Home Americas Stealth destroyer Zumwalt passes rough weather trials with flying colors

Stealth destroyer Zumwalt passes rough weather trials with flying colors

USS Zumwalt rough weather trials
Photo: US Navy

The US Navy’s “super-stealth” Zumwalt-class destroyer has completed rough water sea trials in Sea State 6, which features waves 4 to 6 meters high.

The navy said the final phase of the destroyer’s rough water trials took place in two storms near San Francisco and near Ketchikan, Alaska. The storm-driven conditions exceeded expectations in terms of exposure time and wave steepness and enabled the team to satisfy all objectives of the testing.

With the successful completion of the trials, the three strong destroyer class is dispelling worries about the ships’ wave-piercing tumblehome design, which some said would be troublesome in rough sea.

“The trial evaluated the seakeeping and structural response of DDG 1000 and was conducted under the Performance and Special Trials (P&ST) program, which is a collection of tests to develop class-baseline hydrodynamic, structural and machinery performance information,” a Naval Sea Systems release said.

Separated into two phases, the first phase of the rough-water trials was performed in October 2019. The team evaluated the seakeeping behavior, structural response and operability of DDG 1000 in mission-relevant conditions in Sea States 3, 4 and 5. This assessment also evaluated how the ship motion conditions affect crew performance.

Unlike the calm-water trials, which were conducted near San Clemente Island close to the ship’s homeport of San Diego, California, the rough-water trials required conditions that were not benign. The rough-water trials director, Stephen Minnich, explained why his team chose to move further north for the second phase of trials, citing a good rule of thumb: storm intensity tends to increase the further north you go in the Eastern Pacific. Wave climatology studies informed the selection of test locations and schedule to increase the likelihood of finding the required wave conditions. The team used a variety of wave forecasting models to guide the actual execution of testing.

“We chose locations and times to conduct the testing that would correspond with what forecast models were indicating would provide the wave conditions required to complete our test matrix,” Minnich said. “We deployed wave buoys that drifted on the sea surface, which helped us to quantify the seaway in terms of the wave height, period, and direction. We were completely at the mercy of Mother Nature during the testing, but those devices were critically important to the characterization of what we were seeing in terms of ship motion and structural response and for the situational awareness they provided to support safe execution of the testing.”

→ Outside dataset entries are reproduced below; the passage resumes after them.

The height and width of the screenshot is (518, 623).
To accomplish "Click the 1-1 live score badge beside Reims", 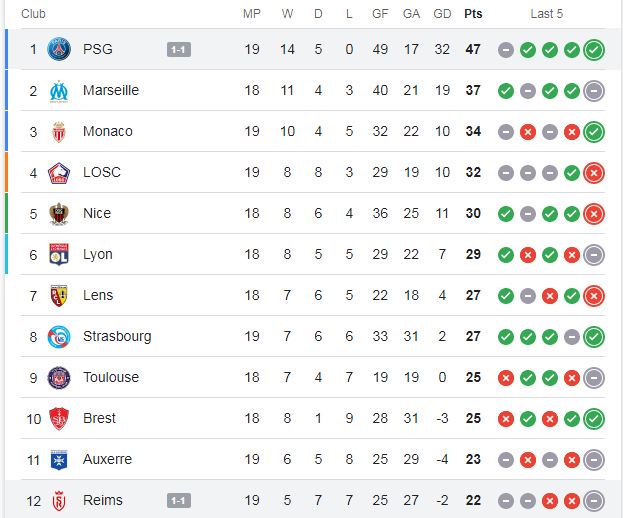I will tap(179, 501).
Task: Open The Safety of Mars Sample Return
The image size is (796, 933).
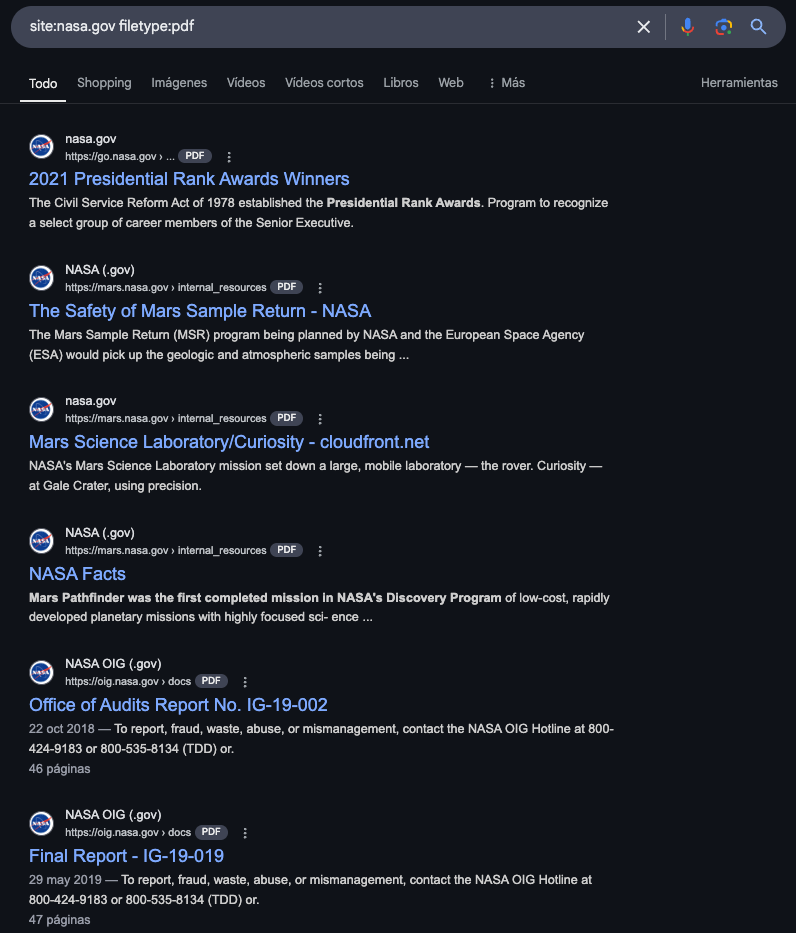Action: [x=200, y=311]
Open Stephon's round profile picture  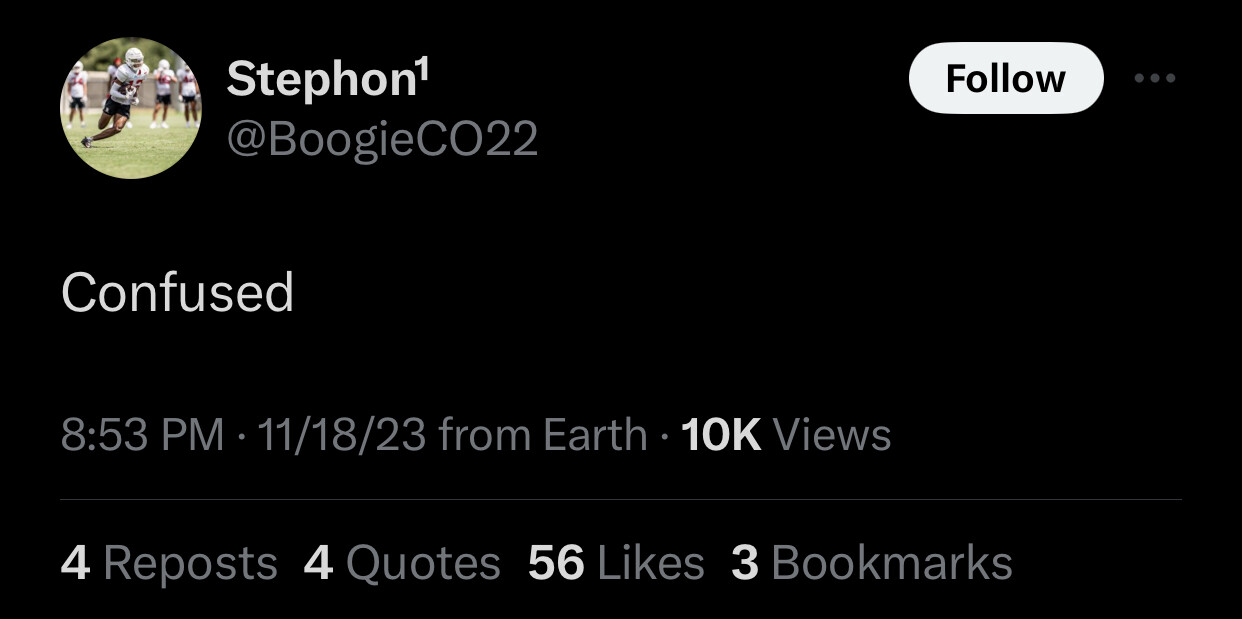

Minnich and his team were encouraged by the results of the rough-water trials, noting that there were no exceedances of critical motion criteria limits.

Next on the agenda for the trial team will be to replicate the conditions of the second phase of Rough-Water Trials at model scale in the test facilities at Carderock. This includes reproducing the wave environments and the ship loading conditions for a Seakeeping Correlation test. The model test will take place in Carderock’s Maneuvering and Seakeeping Basin beginning in late March 2021.

“Effectively, we will be re-running critical portions of the trial at model scale onsite at Carderock,” Minnich said. “This will enable us to quantify the differences between our model-scale predictions and our full-scale observations.”